Приведённый отрывок:
::::::

Одиночество В. И. Бондаревой усугублялось невозможностью вернуться в Магнитогорск, куда ее звали ученики и где, по ее представлениям, ее ждало больше человеческого тепла. Причина, как ни парадоксально это звучит, заключалась в официальной признательности Челябинска хореографу: В. И. Бондарева имела губернаторскую и заводскую доплаты к пенсии как ветеран ЧТЗ и ввиду нищенской «обычной» пенсии в современной России боялась их потерять в случае переезда в Магнитогорск.

Как видим, самодеятельность выковывала разные характеры и плела разные судьбы. Жизни двух видных челябинских самодеятельных хореографов, в значительной степени определивших пути хореографического любительства в Челябинске с 1940-х годов по наши дни, несмотря на поразительные совпадения, кардинально отличались друг от друга. Н. Н. Карташова не сомневалась в своих силах, пользовалась знаниями, опытом и возможностями супруга, владела языком официальной идеологии, была окружена дружной семьей и всеобщим вниманием, переросшим в добрую коллективную память о ней. В. И. Бондарева страдала от саморефлексии и одиночества, недостаточно уважительного, как ей виделось, отношения предшественницы и, в первое время, от враждебности доставшихся от нее учеников. Под конец жизни она считала себя незаслуженно забытой и потерянной в несправедливо, по ее мнению, преувеличенной славе Н. Н. Карташовой и ее дочери. Но это уже другая история, с которой читатель познакомится в конце книги.

::::::

Приведённые данные:
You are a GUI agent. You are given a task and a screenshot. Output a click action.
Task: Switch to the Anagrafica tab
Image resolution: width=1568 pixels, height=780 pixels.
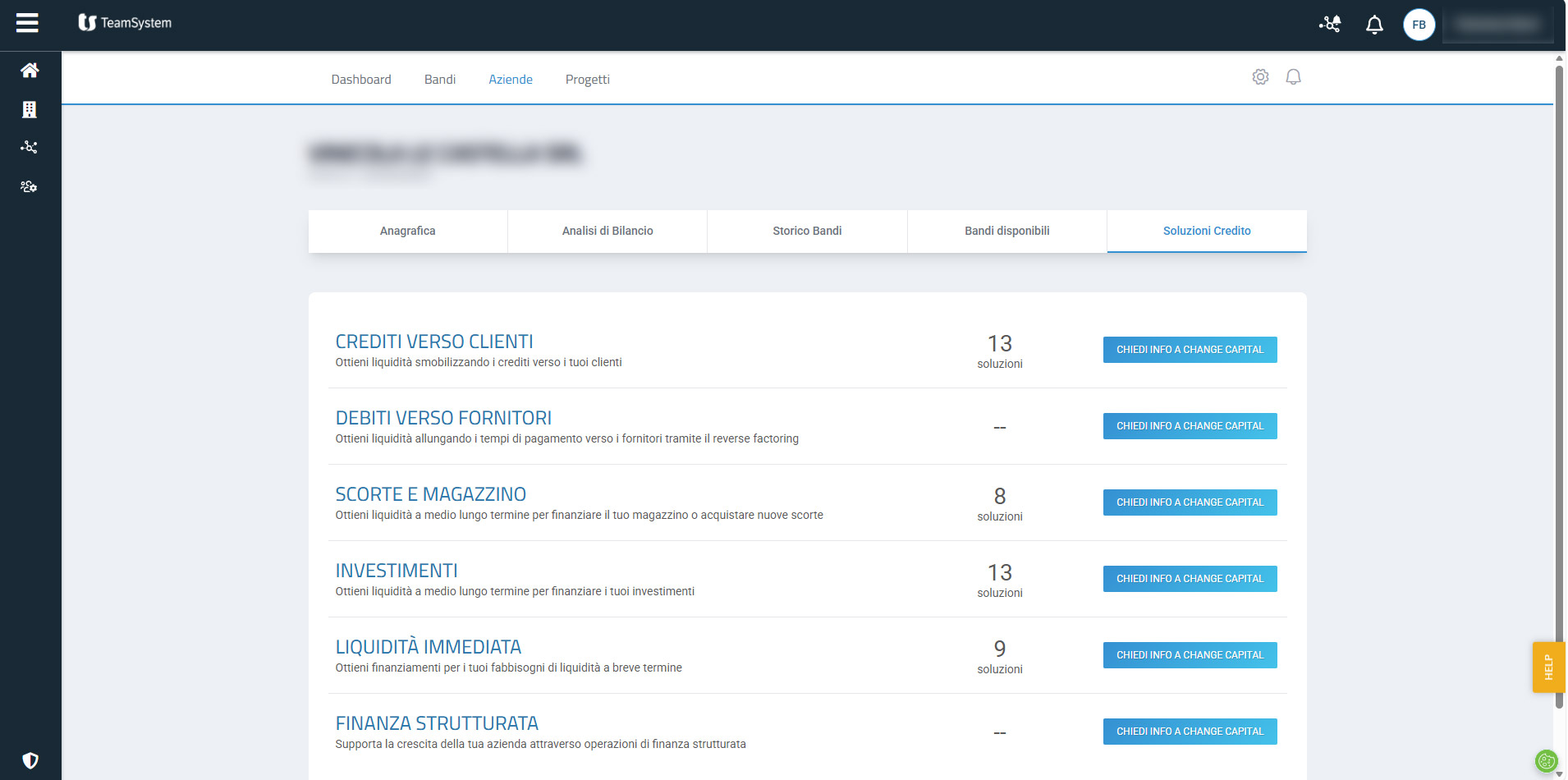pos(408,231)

::::::

Задание 1: Переведите на английский язык предложение из отрывка о челябинских хореографах: «Как видим, самодеятельность выковывала разные характеры и плела разные судьбы.»
Задание 2: Перепишите из отрывка о челябинских хореографах без изменений всё от слов «Одиночество В. И. Бондаревой усугублялось» и вниз до слов «переезда в Магнитогорск.».

Результат выполнения 1: As we can see, amateur art forged different characters and wove different destinies.

Результат выполнения 2:
Одиночество В. И. Бондаревой усугублялось невозможностью вернуться в Магнитогорск, куда ее звали ученики и где, по ее представлениям, ее ждало больше человеческого тепла. Причина, как ни парадоксально это звучит, заключалась в официальной признательности Челябинска хореографу: В. И. Бондарева имела губернаторскую и заводскую доплаты к пенсии как ветеран ЧТЗ и ввиду нищенской «обычной» пенсии в современной России боялась их потерять в случае переезда в Магнитогорск.